• **Instruction**: Edit the items from the line that has "Select the date" through the line that has "click(709, 612)" by replacing "Stress card" with "Sleep card" and leaving everything else unchanged. Return only those lines.

• **Source material**:
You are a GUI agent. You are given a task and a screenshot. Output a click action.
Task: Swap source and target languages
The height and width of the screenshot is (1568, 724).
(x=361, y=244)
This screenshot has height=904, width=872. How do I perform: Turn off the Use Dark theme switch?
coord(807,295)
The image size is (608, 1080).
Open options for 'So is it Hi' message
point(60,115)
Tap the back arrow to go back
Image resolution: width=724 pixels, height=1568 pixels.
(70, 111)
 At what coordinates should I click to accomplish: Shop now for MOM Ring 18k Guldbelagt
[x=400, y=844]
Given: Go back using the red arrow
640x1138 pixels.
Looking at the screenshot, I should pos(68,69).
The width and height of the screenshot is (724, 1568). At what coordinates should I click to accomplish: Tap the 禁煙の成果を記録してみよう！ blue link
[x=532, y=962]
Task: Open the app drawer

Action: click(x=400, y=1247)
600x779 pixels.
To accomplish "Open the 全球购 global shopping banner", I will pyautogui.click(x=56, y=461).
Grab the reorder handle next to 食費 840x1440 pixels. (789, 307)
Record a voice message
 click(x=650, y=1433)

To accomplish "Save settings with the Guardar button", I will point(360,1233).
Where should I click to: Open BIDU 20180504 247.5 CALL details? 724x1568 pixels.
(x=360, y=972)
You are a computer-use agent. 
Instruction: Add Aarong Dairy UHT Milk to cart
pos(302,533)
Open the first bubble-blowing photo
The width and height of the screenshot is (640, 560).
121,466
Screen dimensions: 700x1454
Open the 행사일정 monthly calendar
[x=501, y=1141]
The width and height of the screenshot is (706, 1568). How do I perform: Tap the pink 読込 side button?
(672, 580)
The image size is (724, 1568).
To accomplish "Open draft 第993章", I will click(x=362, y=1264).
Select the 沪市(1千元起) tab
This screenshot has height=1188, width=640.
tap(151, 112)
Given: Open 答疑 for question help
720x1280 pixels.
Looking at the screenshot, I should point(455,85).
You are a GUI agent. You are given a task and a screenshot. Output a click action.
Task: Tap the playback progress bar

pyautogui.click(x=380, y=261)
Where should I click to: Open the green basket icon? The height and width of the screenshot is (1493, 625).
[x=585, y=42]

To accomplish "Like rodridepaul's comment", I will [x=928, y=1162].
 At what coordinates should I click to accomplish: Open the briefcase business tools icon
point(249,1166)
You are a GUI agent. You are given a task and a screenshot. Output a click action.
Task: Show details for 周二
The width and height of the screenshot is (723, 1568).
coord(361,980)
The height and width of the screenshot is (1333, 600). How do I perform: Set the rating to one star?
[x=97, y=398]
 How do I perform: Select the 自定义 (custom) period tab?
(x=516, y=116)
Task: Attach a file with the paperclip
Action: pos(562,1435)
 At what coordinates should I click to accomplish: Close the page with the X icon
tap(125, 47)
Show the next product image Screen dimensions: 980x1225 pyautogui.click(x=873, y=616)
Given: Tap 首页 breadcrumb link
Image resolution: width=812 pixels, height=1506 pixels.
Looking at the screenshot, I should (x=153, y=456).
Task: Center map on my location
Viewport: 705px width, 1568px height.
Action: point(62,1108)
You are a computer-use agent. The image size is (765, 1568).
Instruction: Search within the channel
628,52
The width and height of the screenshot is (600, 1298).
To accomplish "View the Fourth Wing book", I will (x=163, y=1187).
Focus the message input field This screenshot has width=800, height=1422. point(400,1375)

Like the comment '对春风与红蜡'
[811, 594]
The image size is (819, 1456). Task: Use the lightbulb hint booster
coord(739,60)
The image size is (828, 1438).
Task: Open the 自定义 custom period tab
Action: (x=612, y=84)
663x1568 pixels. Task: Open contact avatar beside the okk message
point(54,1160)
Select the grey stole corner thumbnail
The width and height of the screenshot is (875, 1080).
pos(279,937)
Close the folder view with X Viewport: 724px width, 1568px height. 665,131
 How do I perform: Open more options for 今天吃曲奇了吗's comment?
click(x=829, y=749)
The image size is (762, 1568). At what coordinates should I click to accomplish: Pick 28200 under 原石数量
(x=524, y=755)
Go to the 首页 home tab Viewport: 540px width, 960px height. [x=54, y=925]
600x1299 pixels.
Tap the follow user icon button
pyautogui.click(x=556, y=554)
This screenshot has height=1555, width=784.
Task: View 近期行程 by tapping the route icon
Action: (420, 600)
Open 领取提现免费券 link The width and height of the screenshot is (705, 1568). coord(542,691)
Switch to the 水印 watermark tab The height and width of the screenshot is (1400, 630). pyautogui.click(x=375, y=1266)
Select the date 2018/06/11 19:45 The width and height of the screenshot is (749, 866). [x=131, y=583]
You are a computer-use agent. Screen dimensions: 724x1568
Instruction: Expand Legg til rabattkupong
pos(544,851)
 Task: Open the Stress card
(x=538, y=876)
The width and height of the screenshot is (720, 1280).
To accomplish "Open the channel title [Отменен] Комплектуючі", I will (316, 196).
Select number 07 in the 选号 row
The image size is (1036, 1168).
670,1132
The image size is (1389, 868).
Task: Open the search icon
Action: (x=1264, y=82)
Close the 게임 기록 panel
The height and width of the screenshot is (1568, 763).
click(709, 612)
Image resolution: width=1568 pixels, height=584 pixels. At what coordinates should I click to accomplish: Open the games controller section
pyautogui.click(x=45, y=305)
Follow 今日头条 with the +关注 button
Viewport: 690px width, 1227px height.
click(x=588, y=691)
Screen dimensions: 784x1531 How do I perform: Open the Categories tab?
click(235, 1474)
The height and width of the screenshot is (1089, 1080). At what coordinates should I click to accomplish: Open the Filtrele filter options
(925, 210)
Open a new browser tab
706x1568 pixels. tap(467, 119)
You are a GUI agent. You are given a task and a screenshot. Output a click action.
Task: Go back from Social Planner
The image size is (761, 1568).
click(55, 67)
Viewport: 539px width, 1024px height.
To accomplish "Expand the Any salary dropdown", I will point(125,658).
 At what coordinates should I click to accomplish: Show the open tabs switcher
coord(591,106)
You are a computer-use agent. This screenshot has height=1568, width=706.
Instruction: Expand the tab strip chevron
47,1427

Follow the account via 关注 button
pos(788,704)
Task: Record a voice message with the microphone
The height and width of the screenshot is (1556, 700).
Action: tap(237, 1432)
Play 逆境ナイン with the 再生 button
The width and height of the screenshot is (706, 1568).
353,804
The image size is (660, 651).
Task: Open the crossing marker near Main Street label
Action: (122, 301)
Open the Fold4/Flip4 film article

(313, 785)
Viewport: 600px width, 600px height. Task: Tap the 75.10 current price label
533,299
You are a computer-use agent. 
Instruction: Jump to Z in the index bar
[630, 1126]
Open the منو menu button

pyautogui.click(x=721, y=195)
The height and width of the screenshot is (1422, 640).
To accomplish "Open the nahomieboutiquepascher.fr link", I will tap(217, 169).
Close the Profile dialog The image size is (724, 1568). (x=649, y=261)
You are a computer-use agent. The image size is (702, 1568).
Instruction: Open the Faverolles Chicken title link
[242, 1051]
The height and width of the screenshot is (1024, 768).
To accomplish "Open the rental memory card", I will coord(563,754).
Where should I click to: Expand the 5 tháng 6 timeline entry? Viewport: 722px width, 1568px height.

• **Response to this exercise**:
Select the date 2018/06/11 19:45 The width and height of the screenshot is (749, 866). [x=131, y=583]
You are a computer-use agent. Screen dimensions: 724x1568
Instruction: Expand Legg til rabattkupong
pos(544,851)
 Task: Open the Sleep card
(x=538, y=876)
The width and height of the screenshot is (720, 1280).
To accomplish "Open the channel title [Отменен] Комплектуючі", I will (316, 196).
Select number 07 in the 选号 row
The image size is (1036, 1168).
670,1132
The image size is (1389, 868).
Task: Open the search icon
Action: (x=1264, y=82)
Close the 게임 기록 panel
The height and width of the screenshot is (1568, 763).
click(709, 612)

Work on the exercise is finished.